---------- SUPPLIED INFORMATION ----------

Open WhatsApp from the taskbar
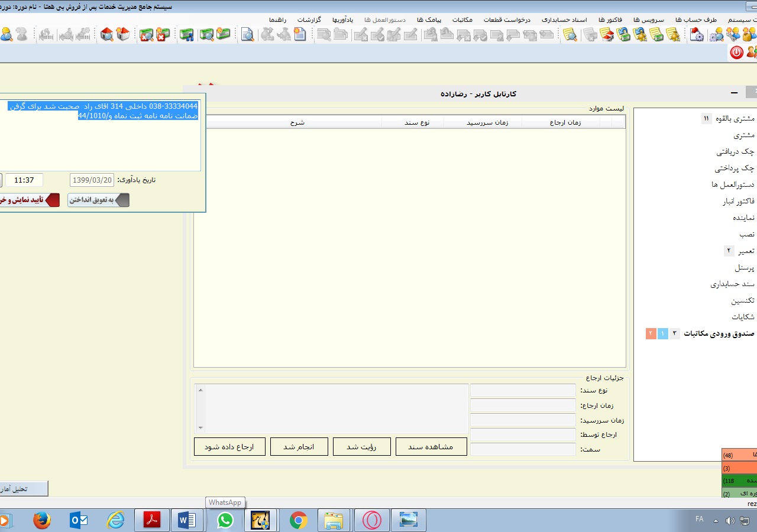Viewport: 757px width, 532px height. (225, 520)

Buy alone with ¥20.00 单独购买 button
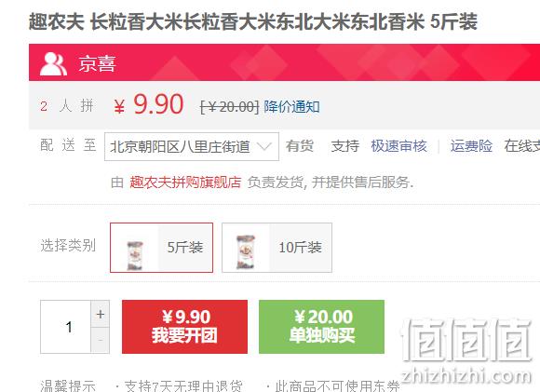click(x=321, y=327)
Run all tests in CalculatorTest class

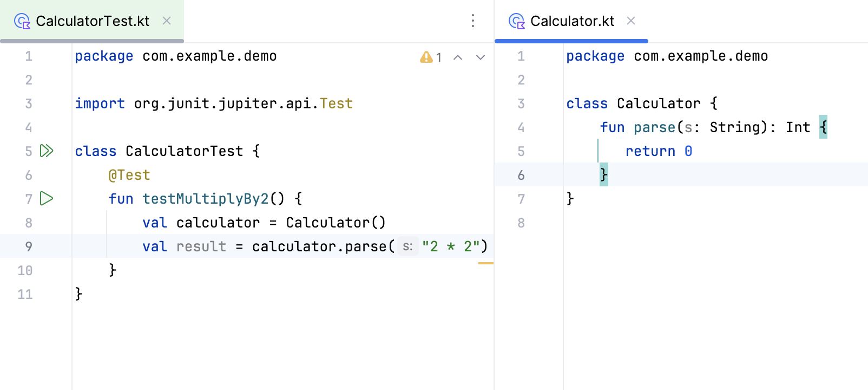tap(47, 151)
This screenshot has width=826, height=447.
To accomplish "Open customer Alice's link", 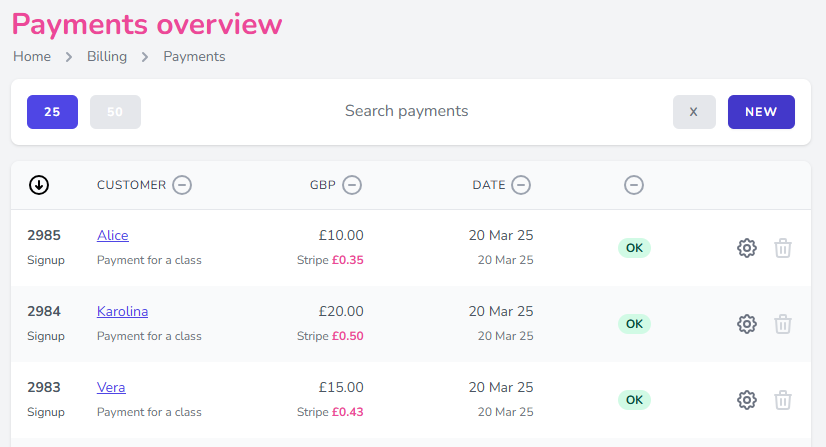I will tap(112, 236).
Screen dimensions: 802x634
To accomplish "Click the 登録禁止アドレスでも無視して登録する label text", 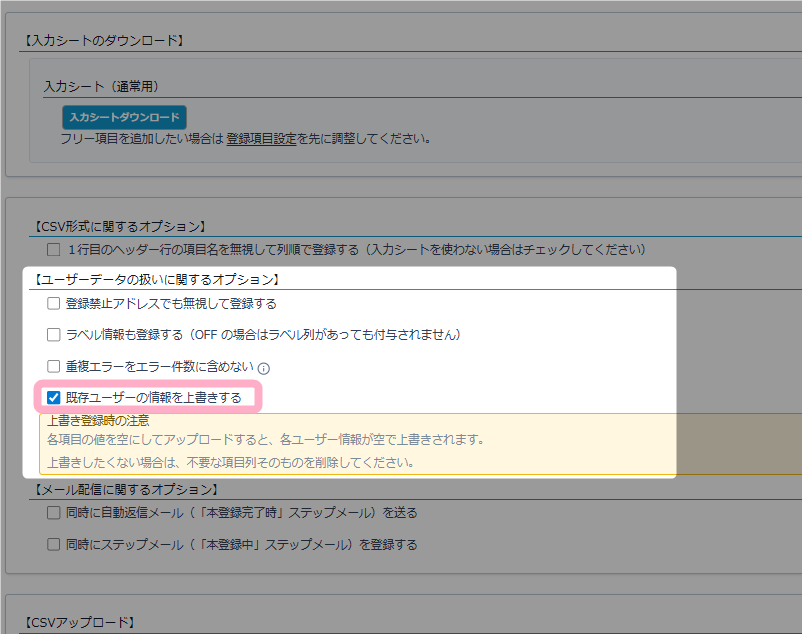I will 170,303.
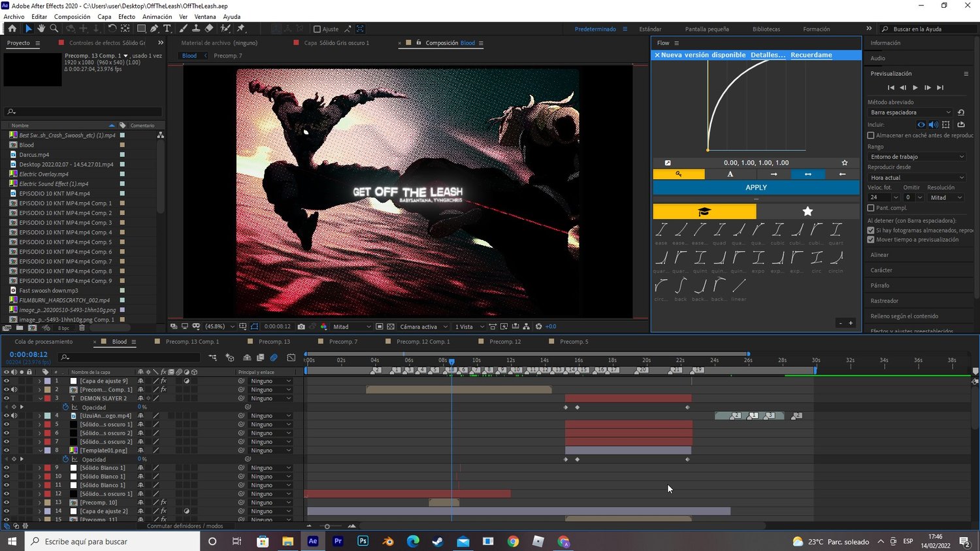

----------

• **TASK INSTRUCTIONS**
Only the lines from the start of the material through the line containing "This screenshot has width=826, height=447." should be transcribed. Pictures stay out.

• **SOLUTION TO THIS EXERCISE**
Open WhatsApp from the taskbar
Viewport: 757px width, 532px height. (225, 520)

Buy alone with ¥20.00 单独购买 button
click(x=321, y=327)
Run all tests in CalculatorTest class

tap(47, 151)
This screenshot has width=826, height=447.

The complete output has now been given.